§ **INPUT ROWS**:
>> start
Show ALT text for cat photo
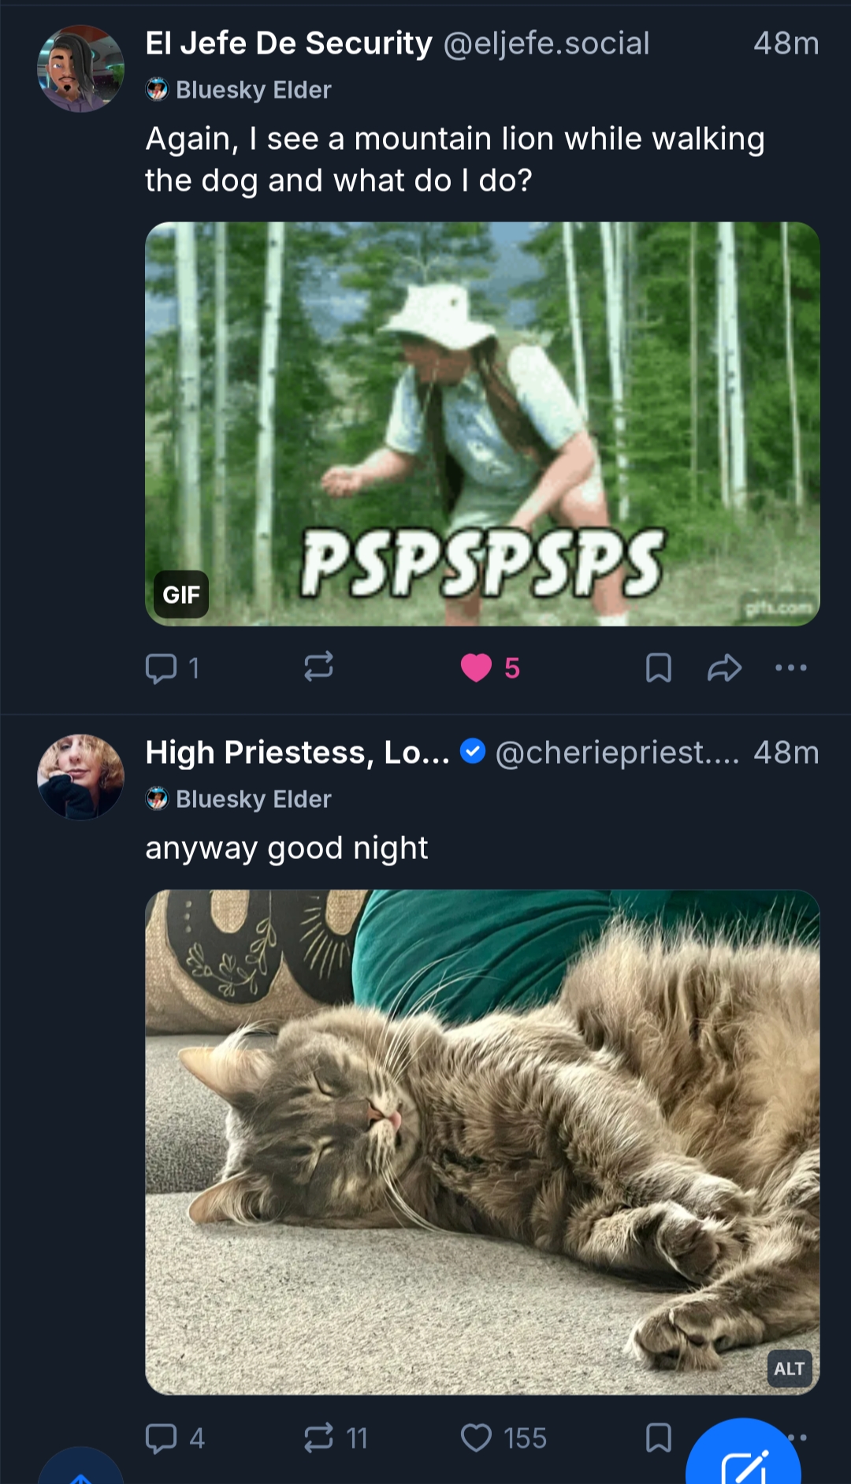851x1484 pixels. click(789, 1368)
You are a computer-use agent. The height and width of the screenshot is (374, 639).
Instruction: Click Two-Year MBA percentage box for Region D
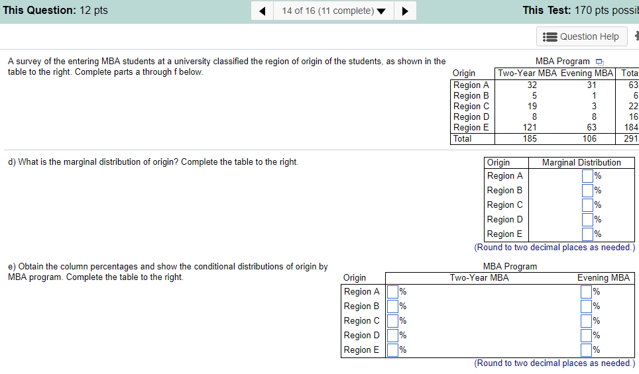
>> end
>> start
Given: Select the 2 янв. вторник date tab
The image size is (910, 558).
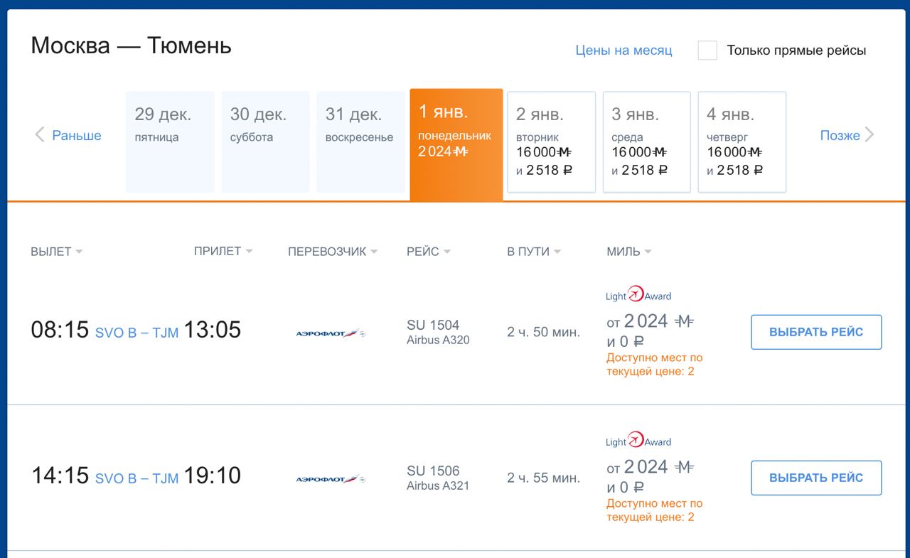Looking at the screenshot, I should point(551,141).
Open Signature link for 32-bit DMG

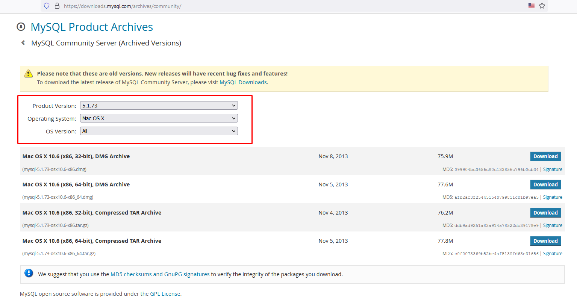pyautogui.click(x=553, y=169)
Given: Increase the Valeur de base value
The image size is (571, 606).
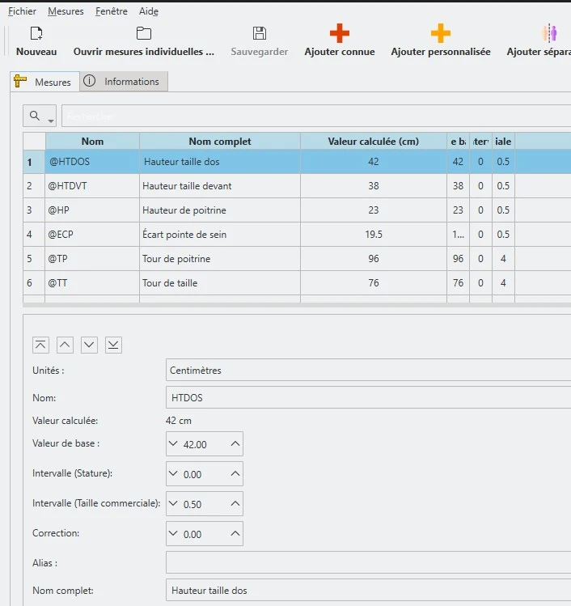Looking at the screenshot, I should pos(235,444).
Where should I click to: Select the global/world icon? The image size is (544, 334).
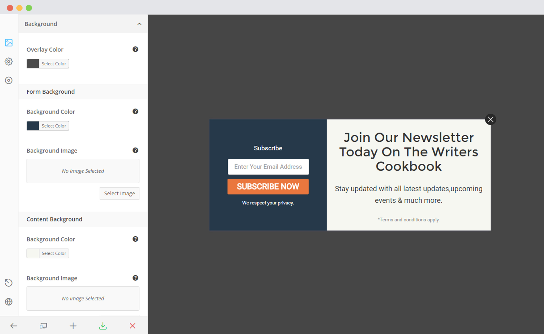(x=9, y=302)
>> end
§ **WHAT THE TASK REQUIRES**:
Format the stretch of material from the line that contains "Where should I" through the line that contains "(x=9, y=302)" as a Markdown table with columns named Row and Text, numbering each line and skipping any blank ones. Leave the pictures out.

§ **REPLY**:
| Row | Text |
|---|---|
| 1 | Where should I click to: Select the global/world icon? The image size is (544, 334). |
| 2 | (x=9, y=302) |